While I keep meticulous track and invoice hours worked for clients, just as many hours are spent in other ventures that don’t pay with money but are perhaps more valuable to the future of the communities in which I live. Building powerful relationships with strangers that share a common goal, mentoring younger talent, building-up my local community, curating the endless stream of information, participating in open source projects or simply making sure that I’m a diligent digital citizen. Most of these task are off-the-record, produce no income, pay no taxes and yet I’m certain in the long run will have the most impact to society. So next time you read those scary unemployment statistics in the newspaper, rejoice.
Lately I’ve been having fun catching up on things like HTML5, CSS3, JQuery, Ajax, mobile platforms and how they have evolved in the context of location technology. Being at the top of my game has also given me a renewed confidence that bigger, more complex problems can be solved with less effort. And not only the technical, but the meaningful kind. For example, I came across Venessa, a brilliant blogger exploring the future of collaboration and with little concern for “getting paid” I devoted an entire session to offer insights based on my recent ethnographic adventures. By the end of it I had realized that although her article was meant as a “vision”, I was reading it as a specification that was technically feasible and within my reach. THAT would probably be very valuable to her.
We commute to work every day without realizing that perhaps the most powerful connections in our network are not those that await for us at the office, but those that we haven’t discovered in our communities. They are not about to offer you a new job or even give you money, but they are very likely to produce long term value.
Trying to figure out how we can alter our behavior to encourage the kind of social interactions that will produce meaningful connections with the potential to create value in our communities sounds like a massive challenge, but I just happen to be at the top of my game and confident enough to make it my next adventure.

it is a specification.
let’s chat.
v
Free agent…check…engage!
In response to your Twitter question re applicability to what you are interested in, http://www.scribd.com/doc/77051489/NGE-Ecosystem-Foundation-2-0 , what are the communities of which I think you speak? Are they not New Global Enterprises? What are the mechanisms for creating value? We can learn much from the way traditional organizations of people adapt to this new world. Sometimes, nay most times, radical change happens imperceptibly. Creating trust among distant strangers is now easy long game. That is at the center of radical change.

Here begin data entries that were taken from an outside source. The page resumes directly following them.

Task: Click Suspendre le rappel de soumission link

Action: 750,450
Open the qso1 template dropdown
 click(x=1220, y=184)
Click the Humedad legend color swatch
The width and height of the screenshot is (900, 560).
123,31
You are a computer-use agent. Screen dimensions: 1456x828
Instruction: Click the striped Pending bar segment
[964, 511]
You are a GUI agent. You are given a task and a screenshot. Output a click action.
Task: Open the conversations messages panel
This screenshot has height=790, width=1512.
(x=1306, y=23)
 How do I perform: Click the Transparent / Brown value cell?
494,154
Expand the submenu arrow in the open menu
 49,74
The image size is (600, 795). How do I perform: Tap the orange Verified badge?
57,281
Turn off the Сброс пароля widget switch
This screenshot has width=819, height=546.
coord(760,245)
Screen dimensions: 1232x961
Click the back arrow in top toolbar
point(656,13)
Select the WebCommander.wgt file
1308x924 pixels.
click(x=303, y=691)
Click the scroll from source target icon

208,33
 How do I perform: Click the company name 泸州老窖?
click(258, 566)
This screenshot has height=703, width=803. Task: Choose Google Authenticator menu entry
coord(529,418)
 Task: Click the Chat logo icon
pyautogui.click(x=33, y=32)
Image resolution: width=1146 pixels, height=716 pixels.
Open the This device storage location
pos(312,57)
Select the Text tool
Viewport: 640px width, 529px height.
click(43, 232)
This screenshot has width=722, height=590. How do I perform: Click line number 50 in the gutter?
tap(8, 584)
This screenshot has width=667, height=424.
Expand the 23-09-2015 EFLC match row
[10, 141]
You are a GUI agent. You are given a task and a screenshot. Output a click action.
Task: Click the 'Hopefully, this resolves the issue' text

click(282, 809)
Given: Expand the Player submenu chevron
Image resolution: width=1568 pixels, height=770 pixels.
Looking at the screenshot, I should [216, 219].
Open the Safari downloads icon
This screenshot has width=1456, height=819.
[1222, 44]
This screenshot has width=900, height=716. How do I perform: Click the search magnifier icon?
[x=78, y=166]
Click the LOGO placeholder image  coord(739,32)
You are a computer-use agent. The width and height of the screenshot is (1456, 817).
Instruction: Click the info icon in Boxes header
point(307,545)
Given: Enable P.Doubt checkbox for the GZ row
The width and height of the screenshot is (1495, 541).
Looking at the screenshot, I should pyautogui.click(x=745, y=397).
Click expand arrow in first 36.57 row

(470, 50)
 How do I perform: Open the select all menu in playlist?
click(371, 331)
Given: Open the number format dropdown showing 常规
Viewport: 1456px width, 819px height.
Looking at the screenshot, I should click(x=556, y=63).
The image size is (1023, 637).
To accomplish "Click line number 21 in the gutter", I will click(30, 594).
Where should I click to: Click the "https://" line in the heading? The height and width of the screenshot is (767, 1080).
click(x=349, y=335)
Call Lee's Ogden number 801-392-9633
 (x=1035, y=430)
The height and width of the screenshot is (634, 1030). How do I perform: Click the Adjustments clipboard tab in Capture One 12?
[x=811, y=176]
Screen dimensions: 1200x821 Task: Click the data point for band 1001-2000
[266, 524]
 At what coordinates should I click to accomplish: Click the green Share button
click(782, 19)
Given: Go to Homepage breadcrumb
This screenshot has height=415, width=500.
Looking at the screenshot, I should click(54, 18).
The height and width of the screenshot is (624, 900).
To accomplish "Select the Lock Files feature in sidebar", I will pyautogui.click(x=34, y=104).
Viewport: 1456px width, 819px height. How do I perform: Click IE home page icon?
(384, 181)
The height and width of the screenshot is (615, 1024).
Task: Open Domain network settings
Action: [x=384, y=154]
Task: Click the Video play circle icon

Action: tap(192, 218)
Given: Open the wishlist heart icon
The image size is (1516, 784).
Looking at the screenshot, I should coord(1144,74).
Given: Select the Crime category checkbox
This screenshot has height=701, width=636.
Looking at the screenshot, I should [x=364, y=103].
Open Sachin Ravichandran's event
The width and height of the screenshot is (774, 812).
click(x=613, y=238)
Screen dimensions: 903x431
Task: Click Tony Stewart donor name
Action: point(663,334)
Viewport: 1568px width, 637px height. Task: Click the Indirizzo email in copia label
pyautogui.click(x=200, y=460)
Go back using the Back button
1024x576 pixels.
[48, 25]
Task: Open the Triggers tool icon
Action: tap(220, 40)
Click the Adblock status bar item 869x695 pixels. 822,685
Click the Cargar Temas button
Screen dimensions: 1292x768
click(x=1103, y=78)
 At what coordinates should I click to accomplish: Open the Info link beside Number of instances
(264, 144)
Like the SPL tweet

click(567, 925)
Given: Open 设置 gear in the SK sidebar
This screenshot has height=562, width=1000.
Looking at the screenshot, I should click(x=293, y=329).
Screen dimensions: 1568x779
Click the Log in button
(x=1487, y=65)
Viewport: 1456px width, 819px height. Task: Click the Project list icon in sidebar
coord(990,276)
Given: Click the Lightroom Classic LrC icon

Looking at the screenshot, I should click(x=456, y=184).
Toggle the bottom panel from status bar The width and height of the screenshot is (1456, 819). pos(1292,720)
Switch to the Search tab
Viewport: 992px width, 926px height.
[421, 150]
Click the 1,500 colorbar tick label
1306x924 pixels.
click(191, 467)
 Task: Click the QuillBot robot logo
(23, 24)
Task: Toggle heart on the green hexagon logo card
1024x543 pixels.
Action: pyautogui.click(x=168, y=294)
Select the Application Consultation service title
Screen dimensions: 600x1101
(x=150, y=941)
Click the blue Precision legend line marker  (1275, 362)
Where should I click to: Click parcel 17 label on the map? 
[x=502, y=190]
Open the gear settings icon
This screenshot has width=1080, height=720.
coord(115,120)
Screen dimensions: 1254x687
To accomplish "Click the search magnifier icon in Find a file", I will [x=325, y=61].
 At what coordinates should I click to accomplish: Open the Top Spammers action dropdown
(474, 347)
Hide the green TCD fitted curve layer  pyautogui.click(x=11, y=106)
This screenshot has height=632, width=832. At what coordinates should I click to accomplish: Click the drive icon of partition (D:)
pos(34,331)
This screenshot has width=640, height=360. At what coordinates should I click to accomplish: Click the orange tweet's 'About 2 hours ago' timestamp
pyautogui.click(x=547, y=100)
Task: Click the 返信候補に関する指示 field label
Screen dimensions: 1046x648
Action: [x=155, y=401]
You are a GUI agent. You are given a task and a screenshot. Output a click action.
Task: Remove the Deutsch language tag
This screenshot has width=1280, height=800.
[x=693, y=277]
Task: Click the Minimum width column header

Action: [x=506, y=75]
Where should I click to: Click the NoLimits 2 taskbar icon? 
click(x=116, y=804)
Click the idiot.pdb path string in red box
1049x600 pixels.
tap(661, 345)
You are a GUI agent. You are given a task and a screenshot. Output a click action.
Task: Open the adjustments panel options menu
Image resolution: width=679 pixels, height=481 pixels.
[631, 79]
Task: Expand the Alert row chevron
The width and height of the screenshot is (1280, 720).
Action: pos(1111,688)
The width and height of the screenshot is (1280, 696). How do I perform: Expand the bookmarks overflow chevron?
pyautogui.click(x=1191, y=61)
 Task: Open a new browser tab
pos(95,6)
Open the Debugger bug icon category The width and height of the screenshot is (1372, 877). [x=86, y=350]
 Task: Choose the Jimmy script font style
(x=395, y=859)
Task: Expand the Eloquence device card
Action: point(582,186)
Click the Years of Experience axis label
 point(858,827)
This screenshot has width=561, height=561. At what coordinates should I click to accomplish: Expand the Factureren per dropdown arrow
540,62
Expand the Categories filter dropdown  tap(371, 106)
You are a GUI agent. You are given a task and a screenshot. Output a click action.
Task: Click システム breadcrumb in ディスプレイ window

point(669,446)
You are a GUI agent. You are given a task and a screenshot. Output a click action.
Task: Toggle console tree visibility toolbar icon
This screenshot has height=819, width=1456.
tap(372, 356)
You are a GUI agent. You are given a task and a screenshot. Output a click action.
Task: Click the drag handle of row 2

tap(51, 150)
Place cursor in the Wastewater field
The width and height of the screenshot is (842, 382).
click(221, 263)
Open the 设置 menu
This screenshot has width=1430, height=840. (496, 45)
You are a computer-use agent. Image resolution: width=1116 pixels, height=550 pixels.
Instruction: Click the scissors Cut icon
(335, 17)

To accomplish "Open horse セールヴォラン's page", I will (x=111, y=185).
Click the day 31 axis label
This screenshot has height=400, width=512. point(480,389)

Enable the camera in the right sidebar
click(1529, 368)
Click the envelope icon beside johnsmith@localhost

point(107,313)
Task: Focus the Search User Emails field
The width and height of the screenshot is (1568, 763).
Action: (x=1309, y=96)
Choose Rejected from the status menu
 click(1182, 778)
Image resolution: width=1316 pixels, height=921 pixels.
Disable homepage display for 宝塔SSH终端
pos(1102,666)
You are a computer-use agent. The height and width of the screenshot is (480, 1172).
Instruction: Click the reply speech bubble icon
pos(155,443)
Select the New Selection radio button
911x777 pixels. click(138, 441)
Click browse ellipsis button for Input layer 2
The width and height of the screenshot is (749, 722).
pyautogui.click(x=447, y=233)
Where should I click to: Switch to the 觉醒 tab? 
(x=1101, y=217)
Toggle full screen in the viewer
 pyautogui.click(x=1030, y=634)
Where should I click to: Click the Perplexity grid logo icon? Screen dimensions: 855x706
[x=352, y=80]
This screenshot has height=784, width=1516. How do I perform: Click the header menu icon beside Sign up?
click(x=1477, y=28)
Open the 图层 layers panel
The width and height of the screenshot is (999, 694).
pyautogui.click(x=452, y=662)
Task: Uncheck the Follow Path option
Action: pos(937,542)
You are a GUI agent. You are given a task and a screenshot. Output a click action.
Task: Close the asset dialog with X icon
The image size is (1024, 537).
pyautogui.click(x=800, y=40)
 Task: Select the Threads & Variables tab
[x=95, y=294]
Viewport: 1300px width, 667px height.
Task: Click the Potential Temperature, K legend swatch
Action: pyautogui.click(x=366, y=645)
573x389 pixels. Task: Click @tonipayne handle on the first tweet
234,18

It is about defining communities of interest and quantifying the social fabric developed among the community participants. Only when quantified can we truly measure value improvement within a community. If one has a bias against commercial enterprises, then s/he will not see the value of studying these persisting forms. What are the value building social interactions but knowledge sharing and collaborative endeavors. This is all abstract at the moment. But then that is architecture, a very abstract process.
Knowledge is the last bastion of competitive advantage in the 21st century. Collaboration is a way to enhance your skills and insights. So in my way of thinking, communities are enterprise in knowledge sharing, creating a common consciousness. Through Twitter I referenced prior thinking.
I too am at the peak of my game and have been for the past 25 years. I architect global systems for major firms. I build internal social networks. And I do it as an external agent, albeit for remuneration. But that does not make it any less radical than you think.
This is sharing knowledge. Hopefully, we can find a common task to build community value. Like you, I believe in continual change and operating outside of traditional corporate life. And I am such an agent. At your age, I helped architect and build a food coop that has endured for 40 years (www.mariposa.coop, @mariposacoop) and is still growing.
Stay tuned for a series of Webisodes dramatizing how we did it. In the end, stories are the best conveyors of knowledge. Think people call it Design by Narrative.
It is my hope that we can find a common task to collaborate on.
To David: your ideas are resonating strongly in my ears. The “social fabric” that is to be developed within communities is a very good metaphor for this ethereal layer of shared ideas that create value.
None of what we’re planning is against creating commercial value, but we are very much aware that assuming commercial value is a must would probably jeopardize many opportunities to collaborate that would still be able to create GOOD. We just want to keep things really open.
Stick around and you’ll be among the firsts to learn about where this adventure will lead to.